↓↓↓

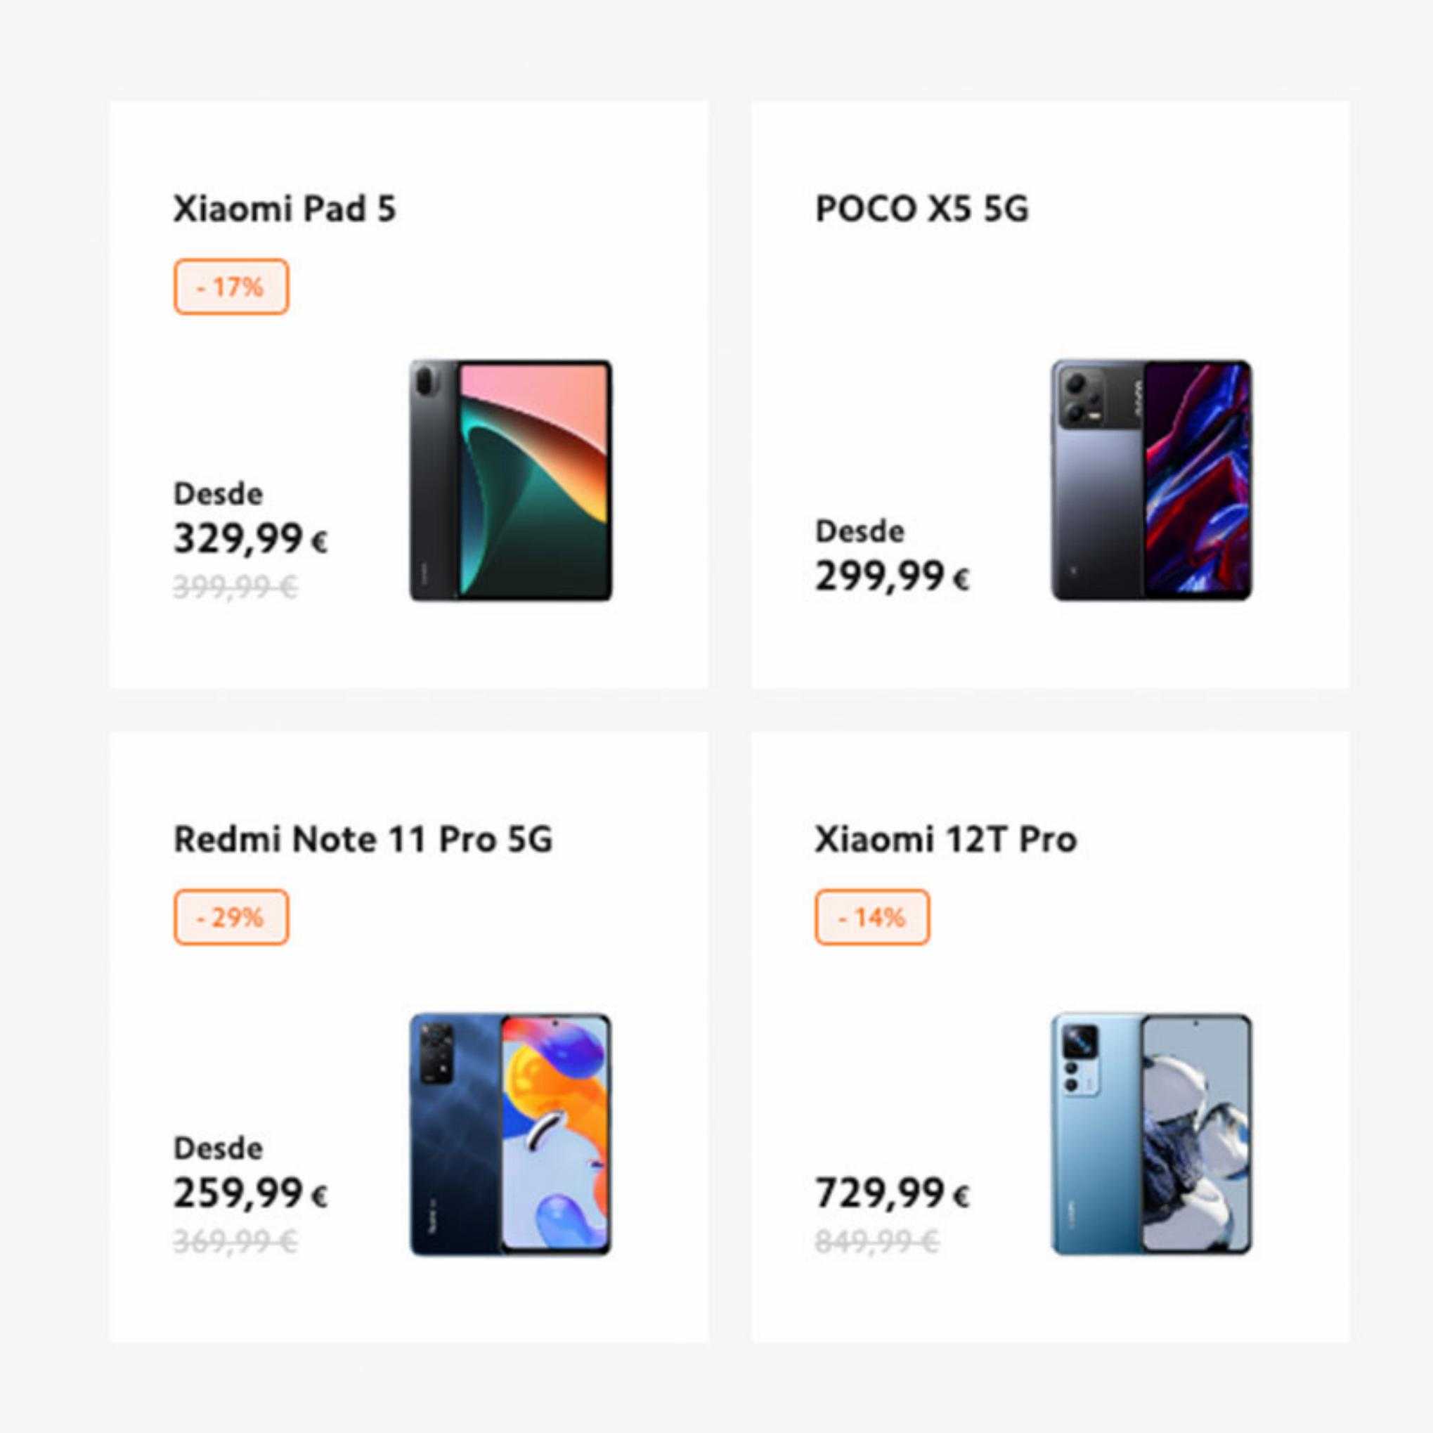Select the 299,99 € price
1433x1433 pixels.
click(892, 576)
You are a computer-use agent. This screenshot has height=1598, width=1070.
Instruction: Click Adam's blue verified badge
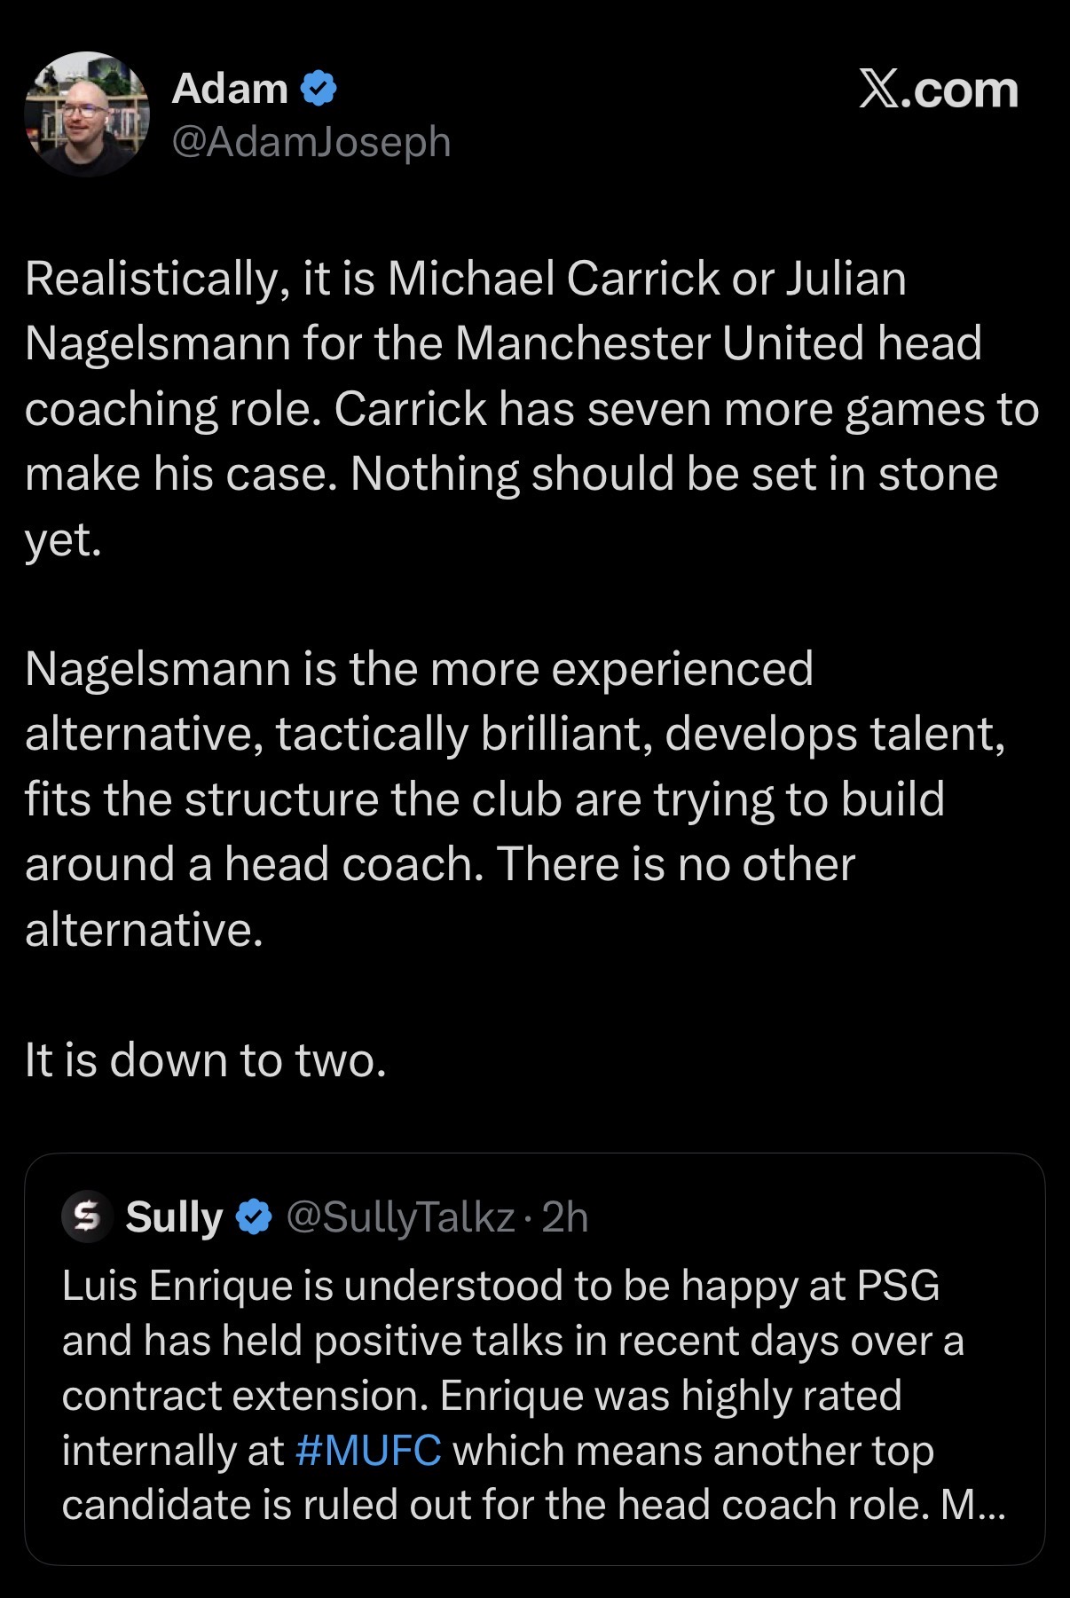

↑↑↑

* Assignment
Your answer must consist only of the lines from the one containing "You are a computer-use" through the end of the entries, restated word for word, with no pictures.

* Answer box
You are a computer-use agent. This screenshot has height=1598, width=1070.
Instruction: Click Adam's blue verified badge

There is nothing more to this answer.